Update (12/23): Credited image (full of microscopic life) below.

Regardless of whether or not you believe that the red planet is the future of humanity, one thing is probably certain–whether it takes a decade or a millennium, humanity will probably settle upon that dusty crimson world.

If humanity ever does gain the necessary technology to terraform Mars into a habitable world (air pressure and temperature wise), we may discover that although the red planet makes an excellent habitat for terrestrial vegetation, it may make an extremely poor one for colonists and animals.


One of the key ingredients for animal life on our planet is oxygen. Without it, most creatures would experience a short (but painful) death, leaving the insects to rule the planet.
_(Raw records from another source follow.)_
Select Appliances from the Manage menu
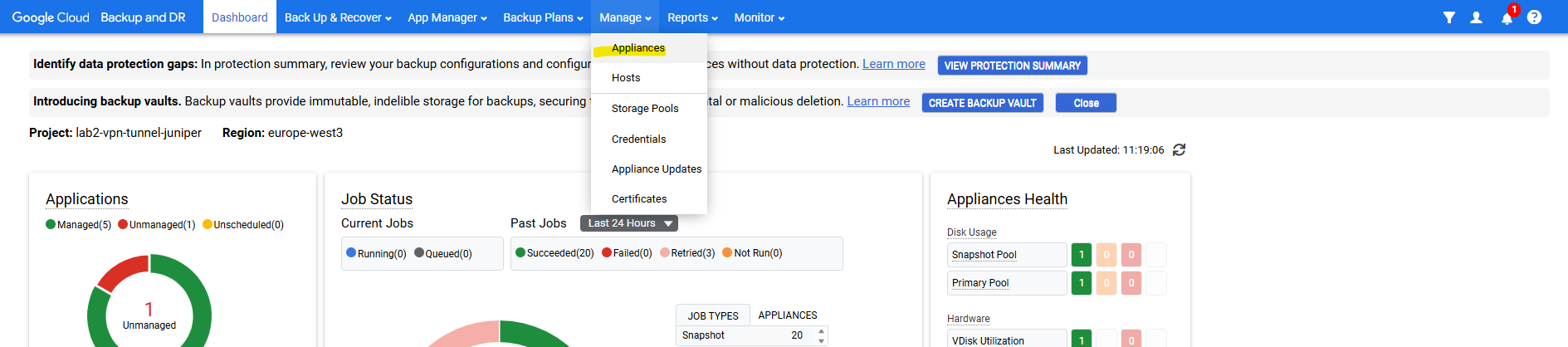This screenshot has width=1568, height=347. 637,48
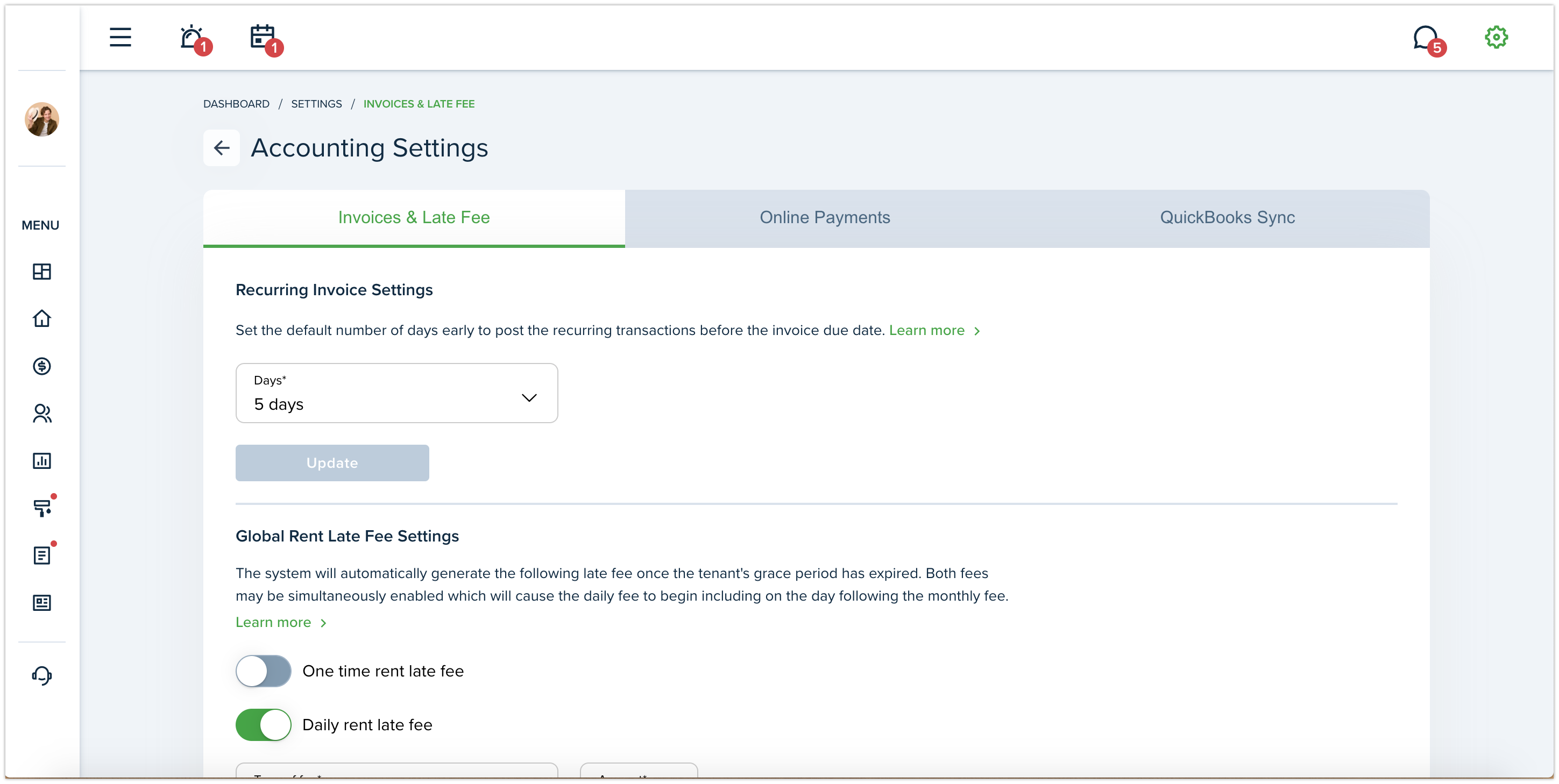Open contacts via the people icon
This screenshot has width=1559, height=784.
(42, 413)
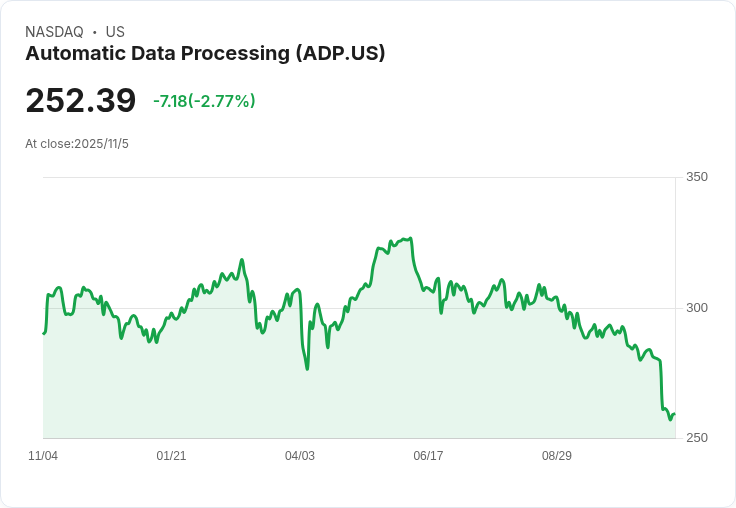Click the -7.18(-2.77%) price change
Viewport: 736px width, 508px height.
pyautogui.click(x=204, y=101)
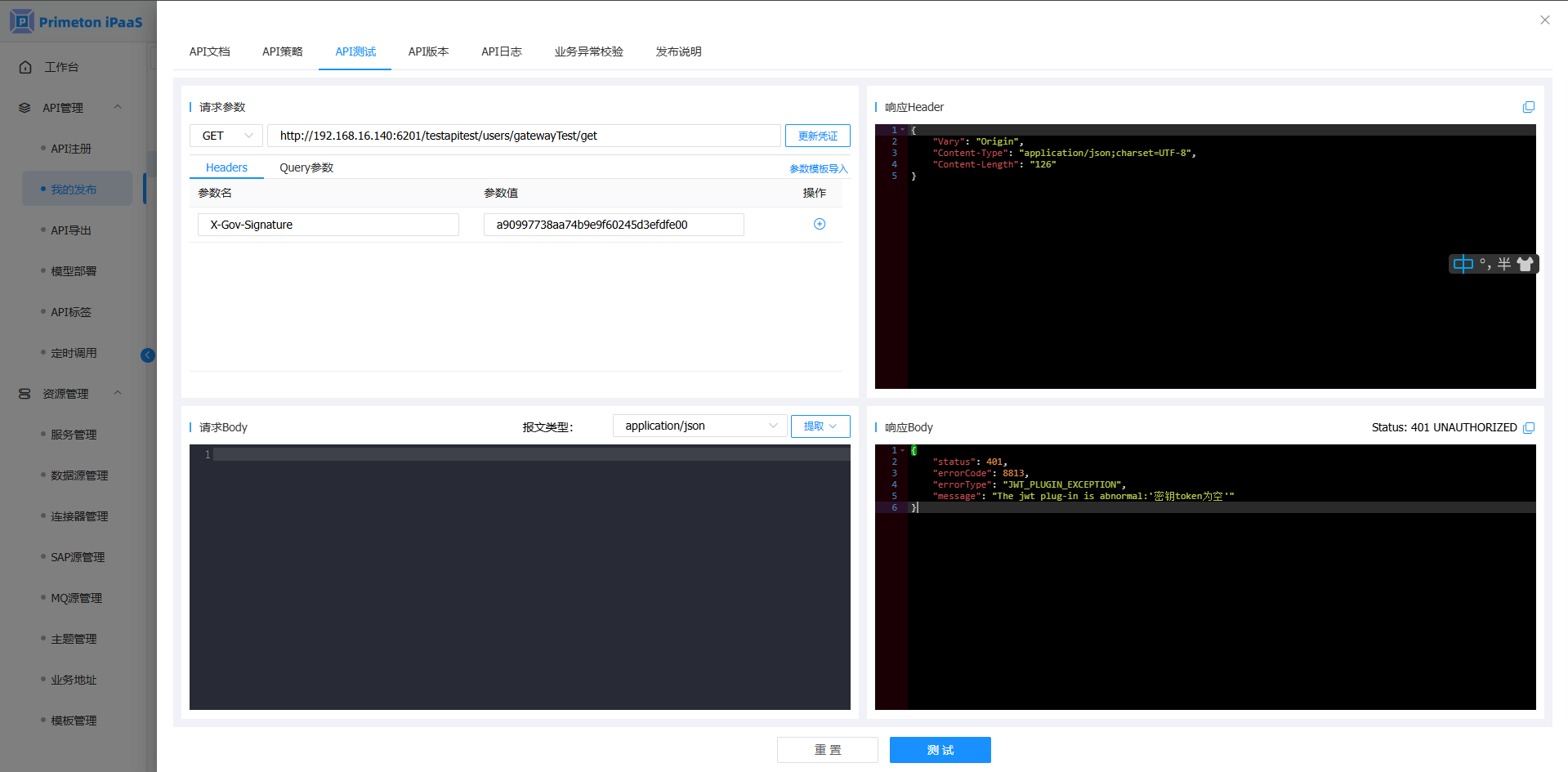This screenshot has height=772, width=1568.
Task: Copy the response Body content
Action: (x=1528, y=427)
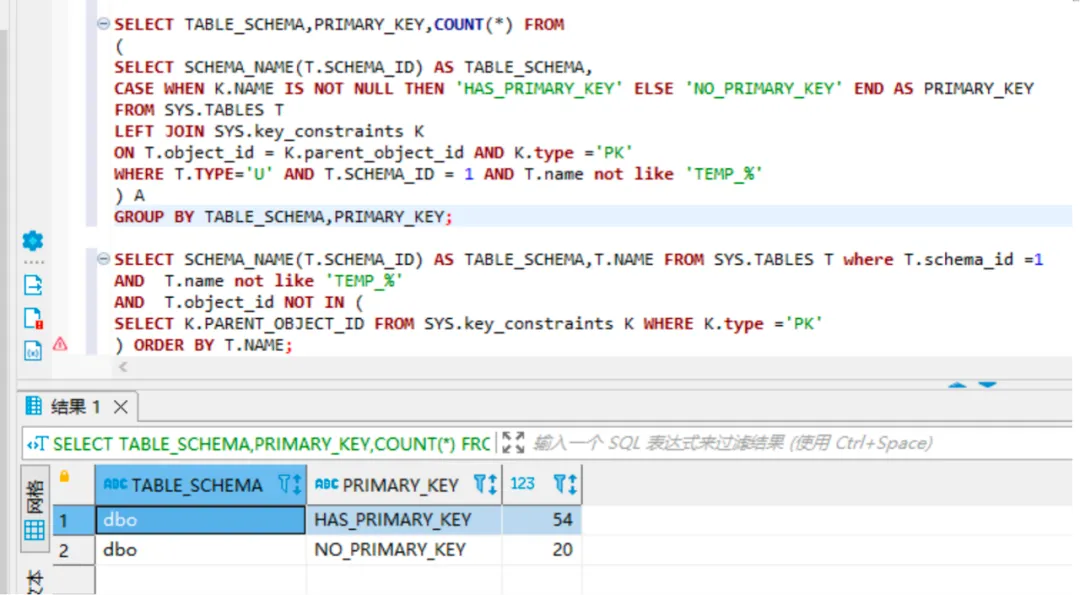Switch to the 网格 grid view tab
The image size is (1080, 595).
pos(34,512)
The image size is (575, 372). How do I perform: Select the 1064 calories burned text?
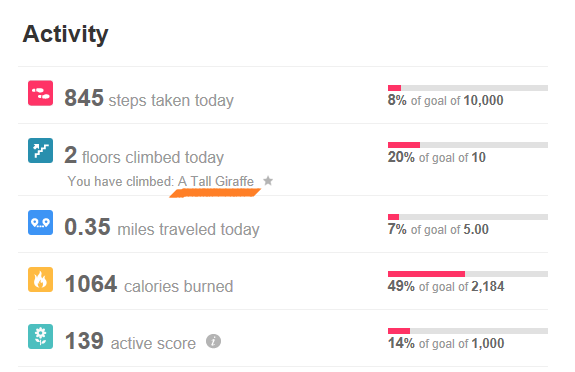pos(149,285)
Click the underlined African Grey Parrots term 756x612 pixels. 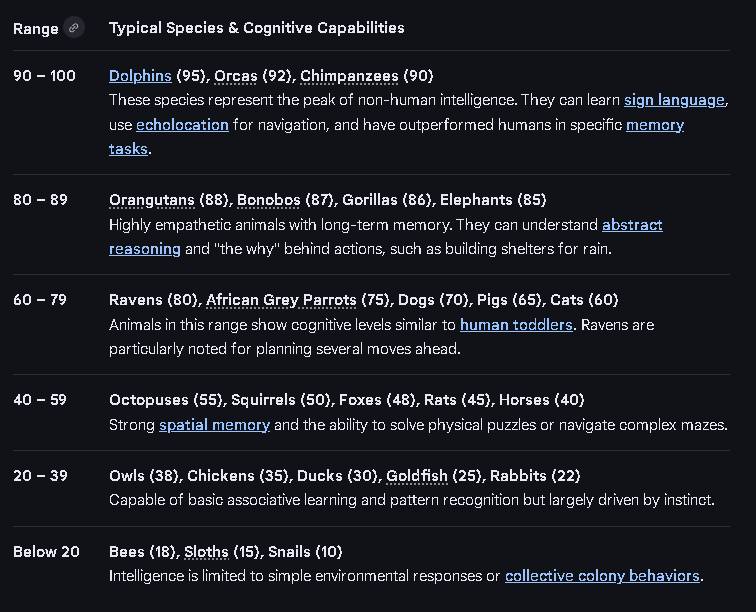(x=281, y=300)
Thanks to the laws of photosynthesis, plants are able to produce a large enough volume of oxygen to enable animals, space geeks and people to thrive upon planet Earth.

Most of this oxygen however does not come from land plants, such as trees, grass, etc., but rather from a single celled organism called Phytoplankton which contributes between 70% and 90% of the worlds oxygen from the ocean.

Diatoms through the microscope

Image Credit: Prof. Gordon T. Taylor, Stony Brook University, USA (via NOAA Photo Library)

While land plants do contribute their fare share of oxygen for our planetary survival, they may not be as effective on Mars which receives half the amount of sunlight as Earth (which could easily translate into less oxygen for our lungs).

Although Mars currently lacks large oceans like its bigger bluer brother, the red planet does contain an abundance of water that if melted could flood the planet.

While this may make it an ideal candidate to host Phytoplankton within Martian waters, it may not be a realistic scenario considering that the red planet could contain an abundance of perchlorate within its soil, which is deadly to most terrestrial life forms.


Image: Soil samples from “Snow White” trench, taken on July 8, 2008, were found to contain perchlorate after analysis in the Phoenix Mars Lander’s Wet Chemistry Laboratory. (Photo by NASA/JPL-Caltech/University of Arizona/Texas A&M University)

If Phytoplankton were to even survive within future Martian oceans, humanity would probably have to find some way to heavily filter out perchlorate from the soil in order to prevent it from contaminating the future “red” oceans of Mars.

Although these two dilemma’s may not be enough to discourage humanity from creating an eden out of this crimson world, the lack of a sizable moon may present a unique challenge for our rowdy species.

On Earth, the Moon (via gravitational tugging) helps our oceans distribute oxygen rich water to stagnant areas critical for some organisms to survive.


Image Credit: How Stuff Works.com

Without a strong gravitational pull future Martian oceans could eventually become stagnant overall, making it extremely difficult (if not impossible) for certain species to survive, which could limit which animals we could bring thanks to the circle of life.

Even though these three challenges may prevent humanity from turning Mars into a second Earth, it probably would not be enough to prevent the masses from settling this planet.

While large forests may be able to survive on the planet due to a (future) rich atmosphere of COs, humans may have to be content living within biospheres along with their animal friends (pets and pigs alike).